To conclude, throughout the body of this essay I have aimed to establish to what extent Rene Descartes was successful at securing certain knowledge. Descartes was quite successful at demonstrating the fact we can possess innate knowledge through the application of reason, he demonstrated quite clearly the senses can be unreliable, demonstrated by: Chomsky’s poverty of stimulus, the brain in a vat, and the phenomena of phantom pain. We also do not have to go out into the world and see via sense perception that simple mathematical calculations (such as two plus three equals five) work. However, having established this, looking in detail, at his foundations for knowledge (the securement of an external world) underpinned by the existence of God, is evidently a weak argument demonstrated by him contradicting himself, as denoted in reference to the Cartesian circle. This is ultimately, the fatal flaw in his ability to demonstrate a new foundation for knowledge. We can also look at another weakness in this argument, as shown by the artisan stamp causal adequacy principle. We know, through the example of Mersenne something doesn’t need to have the same properties as the thing it caused to exist.

Bibliography

  • Chomsky, Noam (1965). On Certain formal properties of grammars. Information and control, 2:137-167
  • Cottingham, John (1985). Philosophical Writings, vol. 2, p. 88.
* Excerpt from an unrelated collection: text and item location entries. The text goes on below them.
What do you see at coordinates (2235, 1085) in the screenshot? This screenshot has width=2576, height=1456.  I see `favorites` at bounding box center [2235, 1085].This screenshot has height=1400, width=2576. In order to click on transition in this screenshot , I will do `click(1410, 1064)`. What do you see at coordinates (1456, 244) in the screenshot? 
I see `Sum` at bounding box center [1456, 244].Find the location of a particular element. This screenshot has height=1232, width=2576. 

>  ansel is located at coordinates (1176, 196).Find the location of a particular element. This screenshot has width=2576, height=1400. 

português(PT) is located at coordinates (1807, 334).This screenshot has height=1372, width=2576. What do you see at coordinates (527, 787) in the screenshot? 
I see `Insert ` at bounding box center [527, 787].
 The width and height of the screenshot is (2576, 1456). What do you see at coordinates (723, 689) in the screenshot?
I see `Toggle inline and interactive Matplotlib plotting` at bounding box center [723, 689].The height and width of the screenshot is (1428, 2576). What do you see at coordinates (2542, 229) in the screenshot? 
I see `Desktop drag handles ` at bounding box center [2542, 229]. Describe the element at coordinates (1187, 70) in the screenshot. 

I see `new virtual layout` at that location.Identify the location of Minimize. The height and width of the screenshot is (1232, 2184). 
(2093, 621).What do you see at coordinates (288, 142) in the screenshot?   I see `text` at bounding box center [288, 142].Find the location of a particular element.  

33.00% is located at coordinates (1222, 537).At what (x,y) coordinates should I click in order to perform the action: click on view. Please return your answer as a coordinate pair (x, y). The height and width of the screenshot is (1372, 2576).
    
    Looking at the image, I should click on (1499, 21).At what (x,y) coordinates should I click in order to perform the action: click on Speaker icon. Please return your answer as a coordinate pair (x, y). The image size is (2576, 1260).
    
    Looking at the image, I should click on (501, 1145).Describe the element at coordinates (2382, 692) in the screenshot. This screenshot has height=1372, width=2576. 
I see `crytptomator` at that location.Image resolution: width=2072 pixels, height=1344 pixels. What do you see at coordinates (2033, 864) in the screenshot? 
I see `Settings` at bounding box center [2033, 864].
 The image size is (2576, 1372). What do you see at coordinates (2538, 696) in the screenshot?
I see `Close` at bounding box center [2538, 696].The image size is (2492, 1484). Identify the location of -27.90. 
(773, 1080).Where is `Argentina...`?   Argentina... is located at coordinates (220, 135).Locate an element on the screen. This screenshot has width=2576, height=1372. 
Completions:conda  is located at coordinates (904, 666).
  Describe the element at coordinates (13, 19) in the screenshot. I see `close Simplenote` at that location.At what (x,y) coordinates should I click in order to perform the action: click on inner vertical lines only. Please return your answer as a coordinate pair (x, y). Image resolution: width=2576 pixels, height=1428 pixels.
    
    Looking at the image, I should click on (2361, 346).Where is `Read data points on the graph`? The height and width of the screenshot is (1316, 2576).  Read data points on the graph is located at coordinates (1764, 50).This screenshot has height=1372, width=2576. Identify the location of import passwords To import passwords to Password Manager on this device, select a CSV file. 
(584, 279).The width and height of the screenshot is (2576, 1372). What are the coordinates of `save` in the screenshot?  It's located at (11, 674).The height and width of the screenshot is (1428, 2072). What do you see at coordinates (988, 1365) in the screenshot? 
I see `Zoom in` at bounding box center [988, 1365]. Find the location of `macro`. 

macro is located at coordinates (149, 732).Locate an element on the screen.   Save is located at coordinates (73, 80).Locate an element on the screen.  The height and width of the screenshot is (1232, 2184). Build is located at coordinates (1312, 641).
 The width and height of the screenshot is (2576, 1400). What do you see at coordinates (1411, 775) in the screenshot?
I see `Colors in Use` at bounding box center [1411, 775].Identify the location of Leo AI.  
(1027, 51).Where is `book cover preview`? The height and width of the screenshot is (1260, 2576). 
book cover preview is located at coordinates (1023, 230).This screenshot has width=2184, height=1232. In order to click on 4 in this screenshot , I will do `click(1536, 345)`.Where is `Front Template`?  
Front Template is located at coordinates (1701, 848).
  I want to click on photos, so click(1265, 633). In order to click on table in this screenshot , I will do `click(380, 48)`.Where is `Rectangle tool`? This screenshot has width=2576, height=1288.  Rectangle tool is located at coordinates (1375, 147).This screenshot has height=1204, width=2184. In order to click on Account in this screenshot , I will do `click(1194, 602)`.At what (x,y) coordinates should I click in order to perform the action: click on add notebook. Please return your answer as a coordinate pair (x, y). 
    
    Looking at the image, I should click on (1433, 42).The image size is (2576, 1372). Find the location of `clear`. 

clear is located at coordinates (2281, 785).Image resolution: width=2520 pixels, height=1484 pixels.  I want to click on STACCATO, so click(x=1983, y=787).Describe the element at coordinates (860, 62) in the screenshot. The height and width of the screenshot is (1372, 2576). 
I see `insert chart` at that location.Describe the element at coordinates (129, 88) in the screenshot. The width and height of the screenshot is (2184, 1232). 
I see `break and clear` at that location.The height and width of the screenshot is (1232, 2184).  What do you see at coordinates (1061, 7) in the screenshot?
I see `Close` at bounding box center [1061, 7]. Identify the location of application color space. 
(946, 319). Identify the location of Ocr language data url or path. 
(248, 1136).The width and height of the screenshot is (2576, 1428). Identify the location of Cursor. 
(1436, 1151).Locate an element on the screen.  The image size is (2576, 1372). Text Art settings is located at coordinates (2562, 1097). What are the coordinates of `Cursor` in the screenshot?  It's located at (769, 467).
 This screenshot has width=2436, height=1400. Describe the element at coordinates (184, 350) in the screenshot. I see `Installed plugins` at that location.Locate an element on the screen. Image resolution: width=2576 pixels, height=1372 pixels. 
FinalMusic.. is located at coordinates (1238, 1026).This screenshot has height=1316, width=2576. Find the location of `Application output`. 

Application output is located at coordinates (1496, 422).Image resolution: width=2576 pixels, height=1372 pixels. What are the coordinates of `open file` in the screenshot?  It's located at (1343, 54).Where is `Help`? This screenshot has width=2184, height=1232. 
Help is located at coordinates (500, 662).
  • Descartes, Rene (1661). Meditations and Other Metaphysical writings, Penguin Classics,Translation: Clarke, Desmond, 1998, pp. 19-61
  • Descartes, Rene (1640). Selected Correspondence of Descartes, Copyright: Bennett, Johnathan (2017). 
  • Locke, John, (1689) An Essay Concerning Human Understanding, Chapter 1
  • Putnam, Hillary (1981) Reason Truth and History, Chapter 1, pp.5-6
  • Tenenbaum, Joshua, Perfors, Amy, Regier (2006) Poverty of the Stimulus? A Rational Approach. Department of Brain and Cognitive Sciences, MIT. University of Chicago.